The Alexander Craig House garden at Colonial Williamsburg.
(Sangjib Min / Daily Press / January 5, 2006)
WILLIAMSBURG — Just 18 days after forming Colonial Williamsburg Inc. and the Williamsburg Holding Corporation on Feb. 27, 1928, preservation pioneer W.A.R Goodwin made one of his most important hires.
Over the following 13 years, landscape architect Arthur A. Shurcliff would not only help define the look and feel of the emerging Historic Area but also make Colonial Revival garden design a nationally influential force in shaping the 20th-century American landscape aesthetic.
“From the very beginning, Williamsburg’s restorers appreciated the importance of reconstructing the gardens and greens as well as the houses and shops,” write M. Kent Brinkley and Gordon W. Chappell in “The Gardens of Colonial Williamsburg.”
Arthur Shurcliff was the original and principal architect behind the Colonial Revival gardens that helped make Colonial Williamsburg’s landscape design world-famous.
(Lombardi; Barbara Temple / February 4, 2009)
And the “clear, simple, direct, energetic and, personally, very charming” Shurcliff — as he was described by his colleague and lead restoration architect William Graves Perry — served not only as the original and principal architect of the Historic Area’s world-renowned landscape but also — as Brinkley and Chappell note — “a pivotal figure in the development of the discipline of landscape architecture in America.”

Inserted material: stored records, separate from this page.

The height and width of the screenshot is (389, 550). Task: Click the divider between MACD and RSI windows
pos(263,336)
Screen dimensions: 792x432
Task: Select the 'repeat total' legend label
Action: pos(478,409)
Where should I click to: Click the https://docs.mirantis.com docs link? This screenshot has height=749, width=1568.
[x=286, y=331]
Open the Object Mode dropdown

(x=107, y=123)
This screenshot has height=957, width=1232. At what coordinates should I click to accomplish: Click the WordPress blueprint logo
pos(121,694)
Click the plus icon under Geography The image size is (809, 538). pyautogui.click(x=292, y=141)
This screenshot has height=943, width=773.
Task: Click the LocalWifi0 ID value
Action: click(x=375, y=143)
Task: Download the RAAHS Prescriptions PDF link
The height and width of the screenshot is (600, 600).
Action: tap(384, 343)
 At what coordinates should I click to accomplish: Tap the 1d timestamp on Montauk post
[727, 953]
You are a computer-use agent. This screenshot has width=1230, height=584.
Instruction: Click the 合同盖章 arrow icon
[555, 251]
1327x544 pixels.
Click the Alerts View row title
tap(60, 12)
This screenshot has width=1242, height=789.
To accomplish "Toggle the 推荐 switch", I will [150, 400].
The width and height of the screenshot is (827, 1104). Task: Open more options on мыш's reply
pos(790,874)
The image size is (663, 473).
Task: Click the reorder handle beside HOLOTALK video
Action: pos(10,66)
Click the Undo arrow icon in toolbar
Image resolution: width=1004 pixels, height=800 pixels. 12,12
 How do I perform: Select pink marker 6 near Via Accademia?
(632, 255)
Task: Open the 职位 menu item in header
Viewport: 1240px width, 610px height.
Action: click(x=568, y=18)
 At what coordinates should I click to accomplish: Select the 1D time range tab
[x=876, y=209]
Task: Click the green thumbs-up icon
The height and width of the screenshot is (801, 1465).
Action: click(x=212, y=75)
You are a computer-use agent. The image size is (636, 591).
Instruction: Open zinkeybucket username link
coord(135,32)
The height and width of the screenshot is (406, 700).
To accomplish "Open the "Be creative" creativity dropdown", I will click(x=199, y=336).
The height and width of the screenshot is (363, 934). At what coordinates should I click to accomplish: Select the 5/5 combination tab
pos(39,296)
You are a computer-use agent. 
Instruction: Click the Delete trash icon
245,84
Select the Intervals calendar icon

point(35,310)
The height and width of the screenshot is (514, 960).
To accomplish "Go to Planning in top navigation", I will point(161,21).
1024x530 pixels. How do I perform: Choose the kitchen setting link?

Educated in engineering at the Massachusetts Institute of Technology and in art history, design and horticulture at Harvard University, Shurcliff began his career in 1896 working in the famed Brookline, Mass. office of Frederick Law Olmsted — the father of landscape architecture in America.
In 1904, he set up his own practice in Boston, where he drew national attention for his work on the layout of Old Sturbridge Village and the Charles River Esplanade in Boston, among many other projects. He also was influential in the early development of the American Society of Landscape Architects, where he served two terms as president (1928–1932).
Shurcliff had more than 30 years experience, in fact, when he began developing designs for Colonial Williamsburg on March 17, 1928, and he was well known for an academic style marked by its fondness for symmetry and geometric features.
But long before such distinctive elements began to show up in the Historic Area, he conducted an intensive investigation of nearly 40 surviving colonial-era gardens in the Virginia Tidewater, measuring and photographing plans that reflected the period’s conservative fondness for the formal Anglo-Dutch tradition born nearly a century earlier.
He also made an exhaustive study of the detailed garden maps and sketches left by French cartographer Claude Joseph Sauthier in 1769 after studying towns in northeastern North Carolina.
Shurcliff traveled to historic Charleston, South Carolina, too, in addition to exploring surviving period gardens in England. He then combined these critical sources with the physical evidence being unearthed by Colonial Williamsburg archaeologists as they explored the Historic Area.
With gardens and open green spaces making up nearly 30 percent of this 300-acre expanse, the impact of Shurcliff’s synthesis was felt almost immediately in a design vocabulary characterized by brickbat, marl and oyster-shell paving; evergreen and flower plantings; and symmetrical geometric patterns laid out in fence-enclosed spaces.
So great was the influence of the resulting gardens that Colonial Williamsburg has been cited as one of the Top Ten gardening sites in the world, Brinkley and Chappell note.
Though some critics later complained that Shurcliff’s designs did not reflect the colonial era as accurately as originally believed, they still rank among the most influential and widely recognized examples of the American Colonial Revival style that grew out of Colonial Williamsburg’s efforts.
In 2006, five of the Historic Area’s most scenic formal gardens — including those at the Orlando Jones House and the Custis Tenement — were endowed by donors to insure the preservation of Shurcliff’s legacy.
“(He) has by extensive investigation and rare imagination recaptured the form and beauty of the colonial gardens,” Godwin wrote, “and created vistas of loveliness to intrigue the thought and vision of visitors to recapture a vanished past.”
— Mark St. John Erickson
Pioneering landscape architect Arthur A. Shurcliff designed the renowned Orlando Jones House garden in 1939.